Scale the data starting with the line with "Click the Home" and going on through the line with "Click the Удалить", copying those lines out in full with the requests included. Multiply every coordinate in the answers by 0.8 and round to whole numbers, halves up, leaving all numbers in the requests unchanged.

> DATASET EXCERPTS
# # # #
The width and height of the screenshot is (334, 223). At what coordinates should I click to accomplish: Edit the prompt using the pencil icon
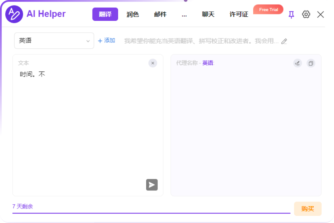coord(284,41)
# # # #
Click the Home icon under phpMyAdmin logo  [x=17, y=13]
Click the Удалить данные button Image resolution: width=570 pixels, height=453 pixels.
# # # #
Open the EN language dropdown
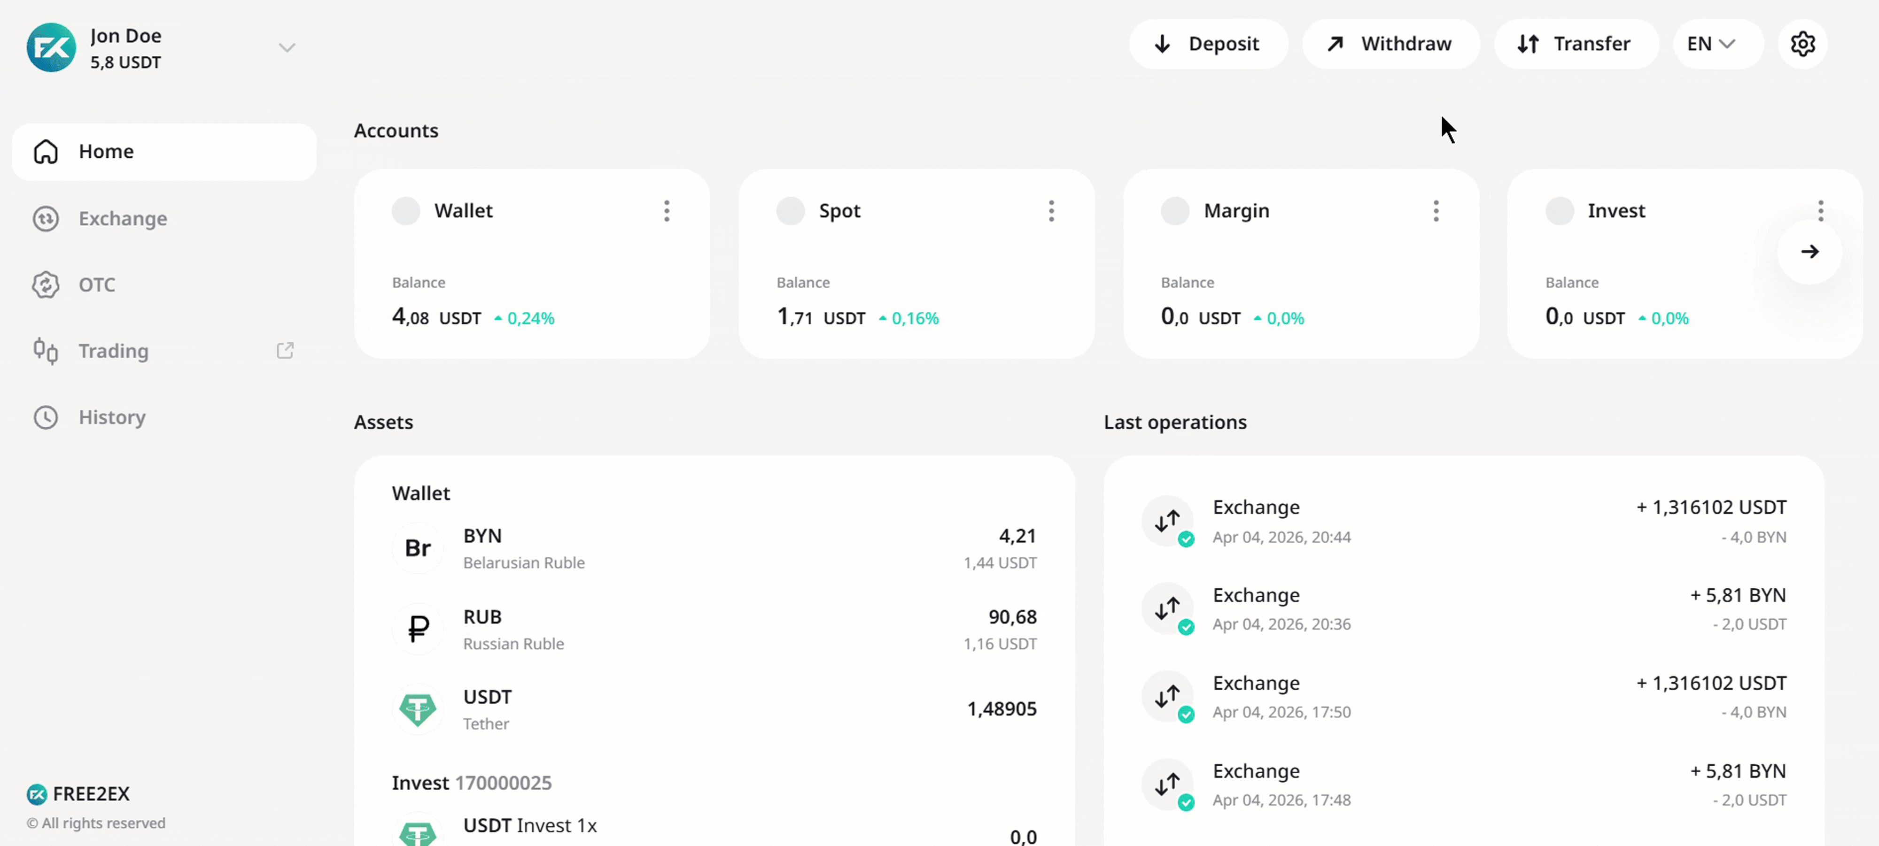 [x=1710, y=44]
# # # #
> SOLUTION FOR THIS TASK
Click the Home icon under phpMyAdmin logo  [x=14, y=10]
Click the Удалить данные button Image resolution: width=570 pixels, height=453 pixels.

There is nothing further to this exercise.